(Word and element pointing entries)
_____

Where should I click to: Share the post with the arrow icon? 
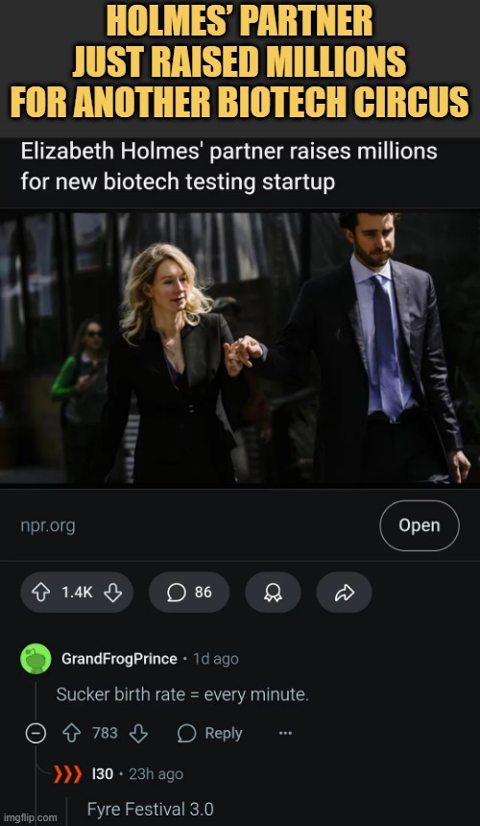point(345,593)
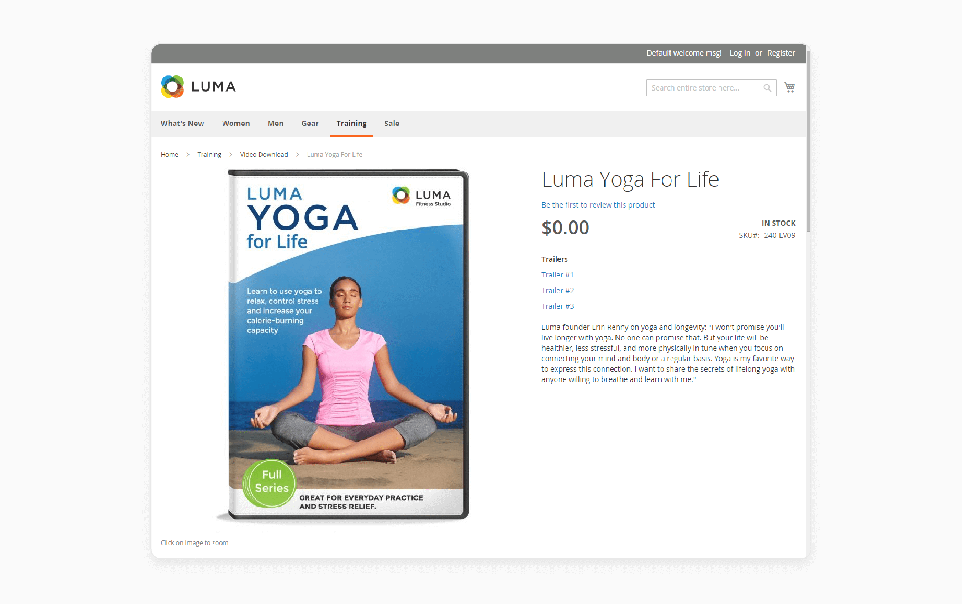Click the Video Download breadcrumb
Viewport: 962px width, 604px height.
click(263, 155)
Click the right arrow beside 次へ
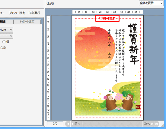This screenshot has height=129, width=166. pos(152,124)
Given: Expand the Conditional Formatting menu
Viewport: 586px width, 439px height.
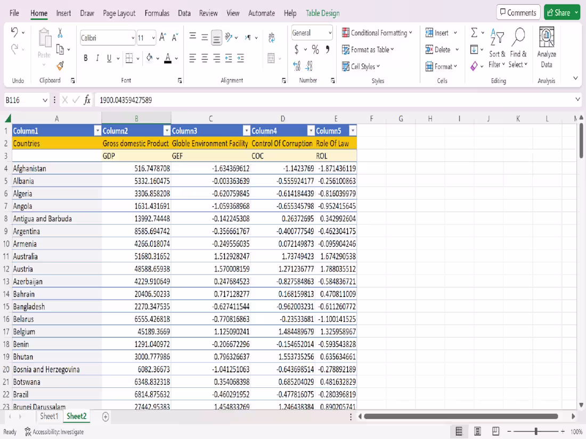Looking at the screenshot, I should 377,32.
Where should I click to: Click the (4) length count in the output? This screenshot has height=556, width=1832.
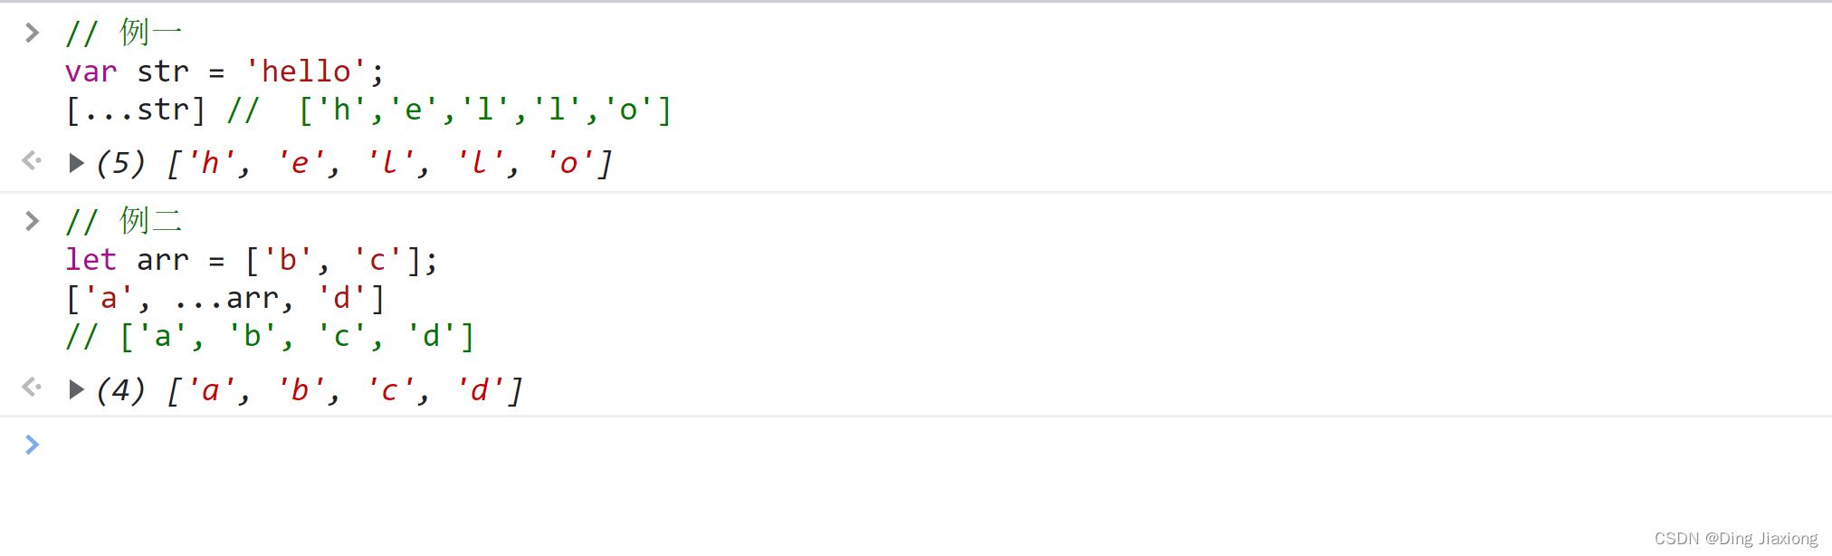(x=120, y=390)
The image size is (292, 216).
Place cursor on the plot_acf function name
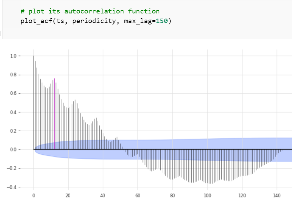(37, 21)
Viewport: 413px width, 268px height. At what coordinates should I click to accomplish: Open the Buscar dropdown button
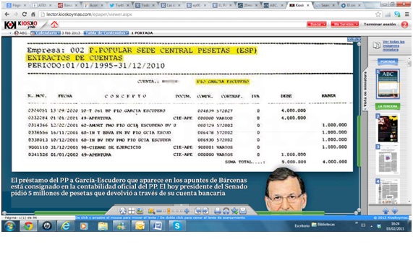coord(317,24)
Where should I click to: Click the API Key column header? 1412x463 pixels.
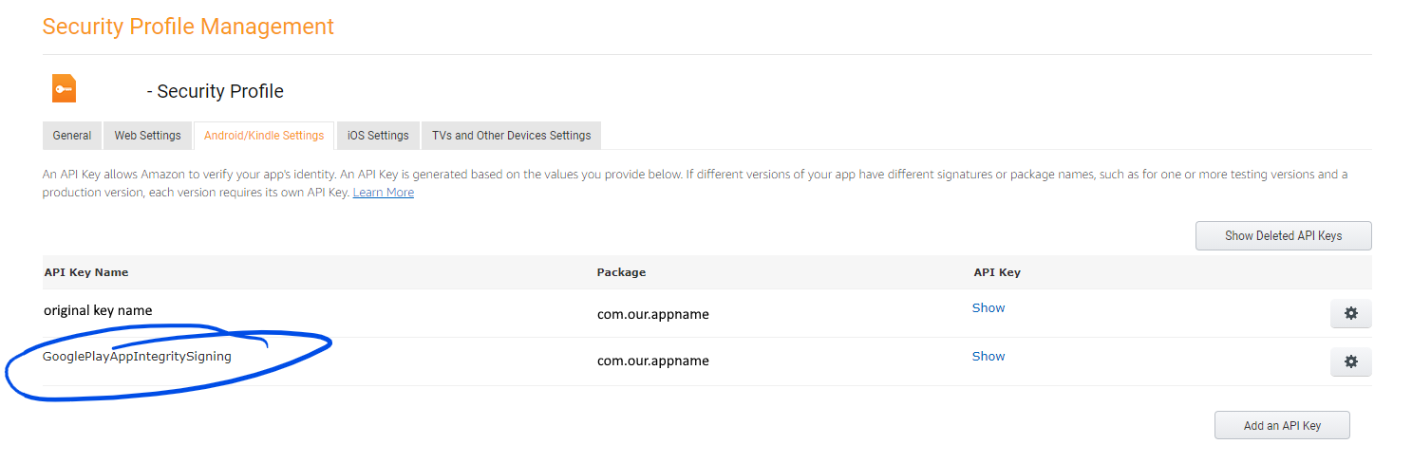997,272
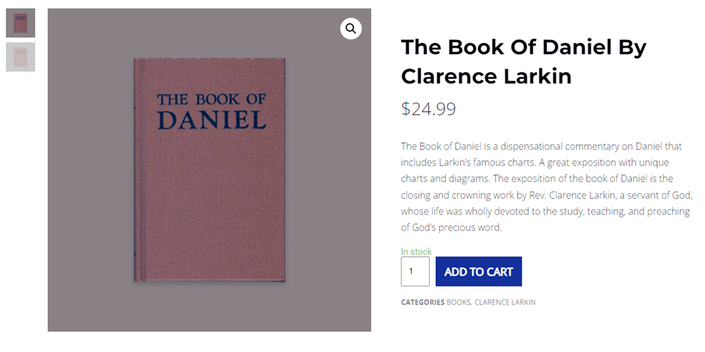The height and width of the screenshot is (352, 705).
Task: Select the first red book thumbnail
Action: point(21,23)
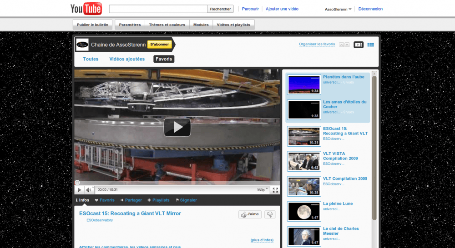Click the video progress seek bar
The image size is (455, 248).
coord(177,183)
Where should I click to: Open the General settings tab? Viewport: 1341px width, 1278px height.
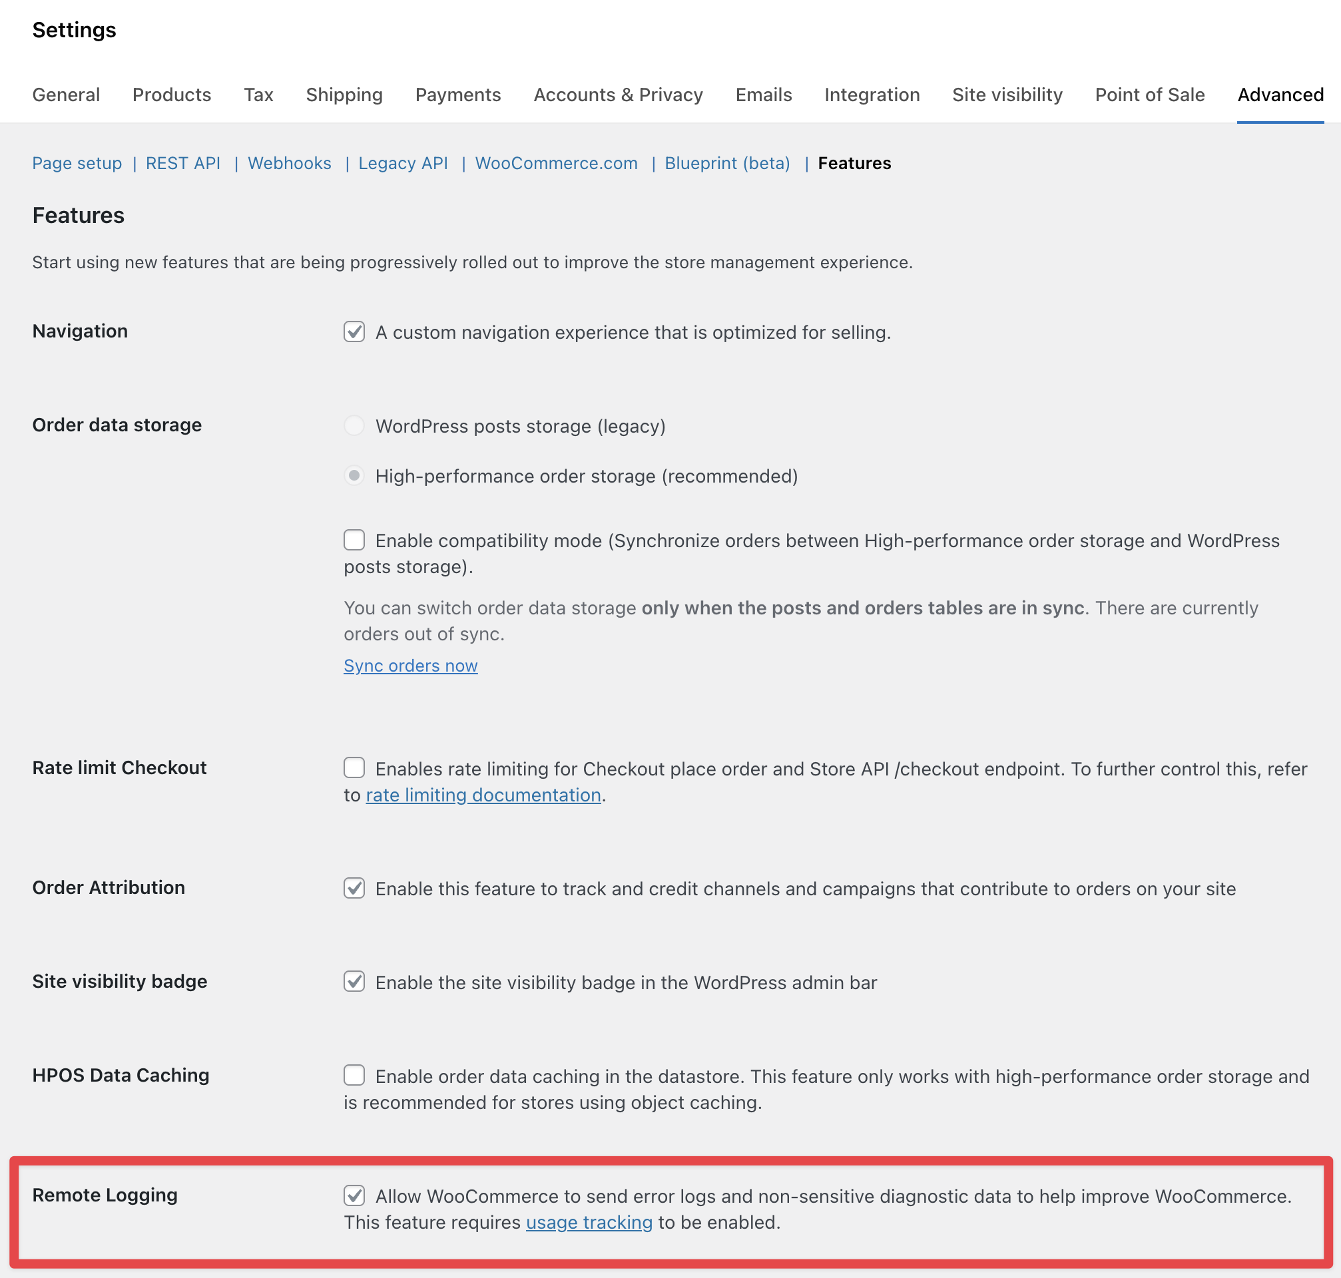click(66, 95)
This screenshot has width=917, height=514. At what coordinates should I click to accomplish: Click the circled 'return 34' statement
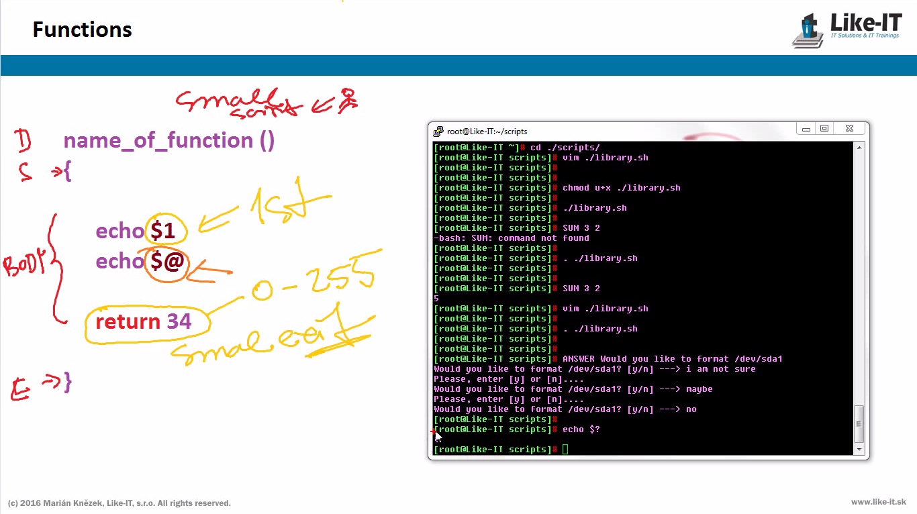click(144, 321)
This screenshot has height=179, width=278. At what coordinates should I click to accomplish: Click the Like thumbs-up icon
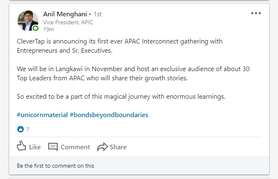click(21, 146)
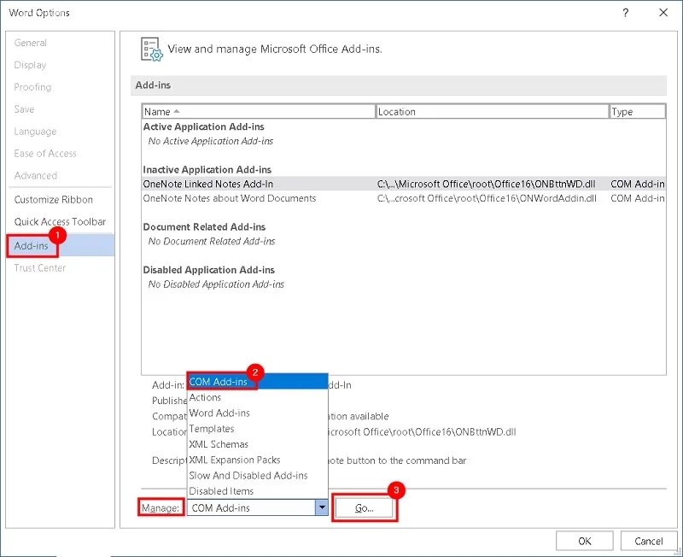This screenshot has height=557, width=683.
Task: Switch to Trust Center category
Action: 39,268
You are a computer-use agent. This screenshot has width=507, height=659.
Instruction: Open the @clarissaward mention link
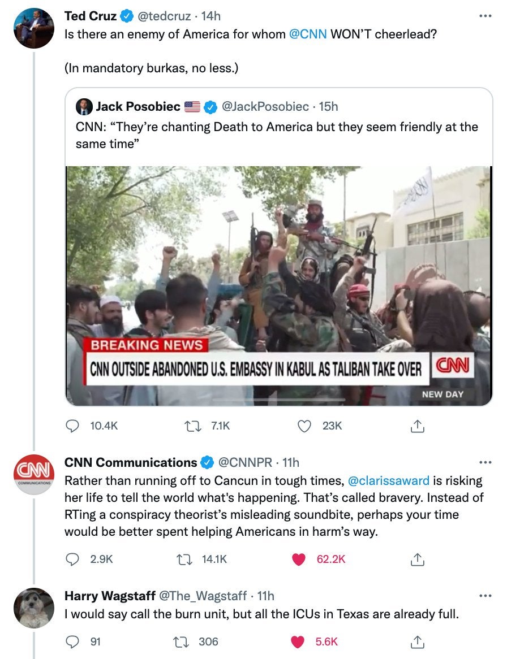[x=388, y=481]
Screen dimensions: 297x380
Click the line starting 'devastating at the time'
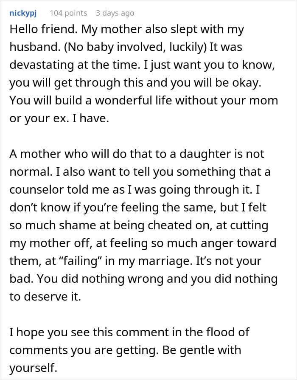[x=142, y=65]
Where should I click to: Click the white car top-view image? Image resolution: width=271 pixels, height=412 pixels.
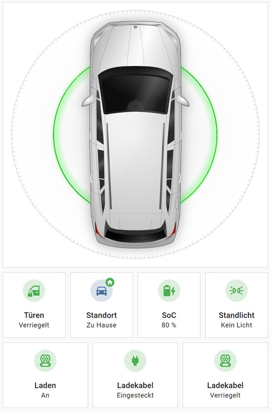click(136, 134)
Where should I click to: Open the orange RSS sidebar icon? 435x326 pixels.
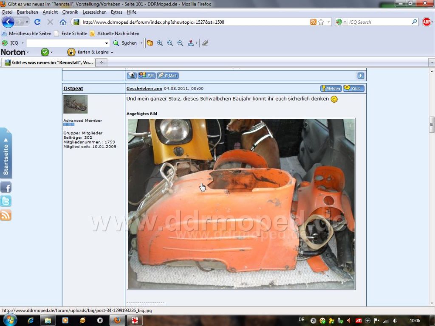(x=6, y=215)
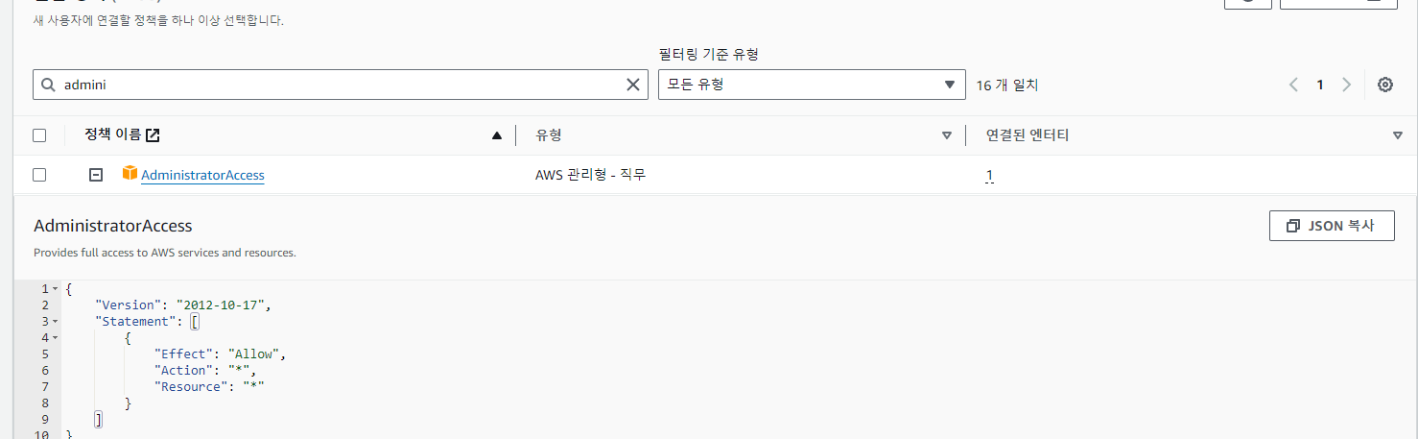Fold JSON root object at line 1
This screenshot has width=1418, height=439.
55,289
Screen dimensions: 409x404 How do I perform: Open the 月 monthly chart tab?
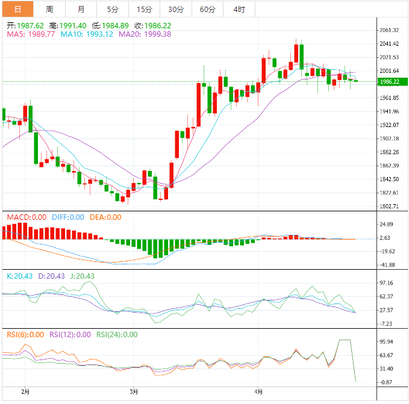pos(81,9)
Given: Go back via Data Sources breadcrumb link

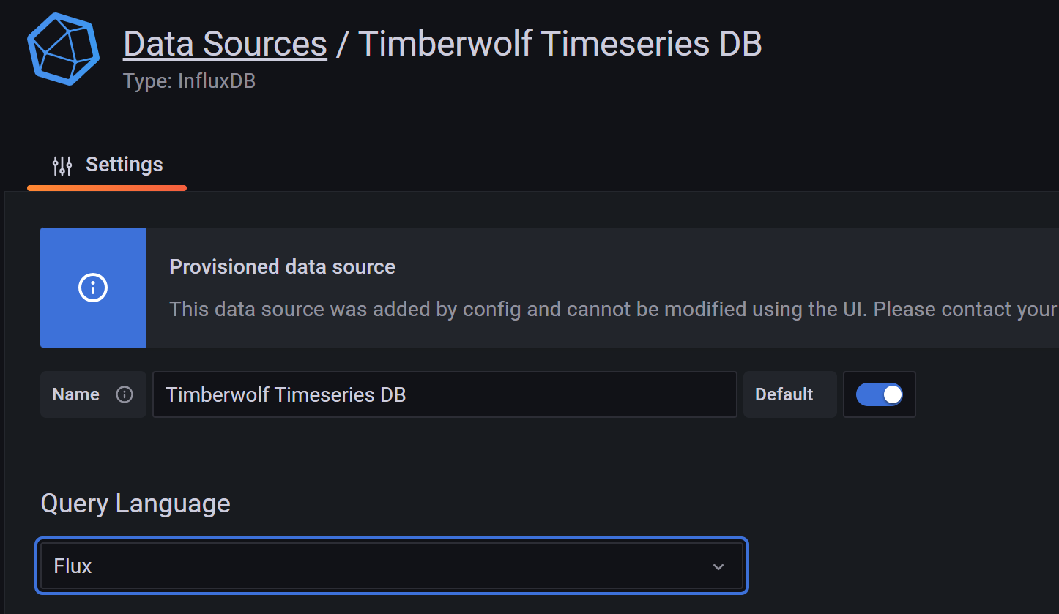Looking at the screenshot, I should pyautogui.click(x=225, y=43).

_____

## TASK PROMPT
Lay out the material above as a Markdown table with the columns Row and Line, putting each nonblank line in its own numbered row. Leave the pictures out.

## THE ANSWER
| Row | Line |
|---|---|
| 1 | Where should I click to: Share the post with the arrow icon?  |
| 2 | point(345,593) |
| 3 | Click the Video Download breadcrumb |
| 4 | Viewport: 962px width, 604px height. |
| 5 | click(263, 155) |
| 6 | Click the right arrow beside 次へ |
| 7 | This screenshot has height=129, width=166. pos(152,124) |
| 8 | Given: Expand the Conditional Formatting menu |
| 9 | Viewport: 586px width, 439px height. |
| 10 | Looking at the screenshot, I should 377,32. |
| 11 | Where should I click to: Click the (4) length count in the output? This screenshot has height=556, width=1832. |
| 12 | (x=120, y=390) |
| 13 | The image size is (292, 216). |
| 14 | Place cursor on the plot_acf function name |
| 15 | (37, 21) |
| 16 | Viewport: 413px width, 268px height. At what coordinates should I click to accomplish: Open the Buscar dropdown button |
| 17 | coord(317,24) |
| 18 | Where should I click to: Click the API Key column header? 1412x463 pixels. |
| 19 | 997,272 |
| 20 | The height and width of the screenshot is (352, 705). |
| 21 | Task: Select the first red book thumbnail |
| 22 | Action: point(21,23) |
| 23 | Click the video progress seek bar |
| 24 | The image size is (455, 248). |
| 25 | coord(177,183) |
| 26 | Where should I click to: Open the General settings tab? Viewport: 1341px width, 1278px height. |
| 27 | click(66, 95) |
| 28 | This screenshot has width=917, height=514. At what coordinates should I click to accomplish: Click the circled 'return 34' statement |
| 29 | click(144, 321) |
| 30 | This screenshot has height=179, width=278. At what coordinates should I click to accomplish: Click the Like thumbs-up icon |
| 31 | click(21, 146) |
| 32 | This screenshot has height=557, width=683. |
| 33 | Task: Switch to Trust Center category |
| 34 | Action: 39,268 |
| 35 | You are a computer-use agent. This screenshot has width=507, height=659. |
| 36 | Instruction: Open the @clarissaward mention link |
| 37 | [x=388, y=481] |
| 38 | Screen dimensions: 297x380 |
| 39 | Click the line starting 'devastating at the time' |
| 40 | [x=142, y=65] |
| 41 | Where should I click to: Click the white car top-view image? Image resolution: width=271 pixels, height=412 pixels. |
| 42 | click(136, 134) |
| 43 | Where should I click to: Open the orange RSS sidebar icon? 435x326 pixels. |
| 44 | (x=6, y=215) |
| 45 | Fold JSON root object at line 1 |
| 46 | This screenshot has width=1418, height=439. |
| 47 | 55,289 |
| 48 | Screen dimensions: 409x404 How do I perform: Open the 月 monthly chart tab? |
| 49 | pos(81,9) |
| 50 | Given: Go back via Data Sources breadcrumb link |
| 51 | Looking at the screenshot, I should pyautogui.click(x=225, y=43). |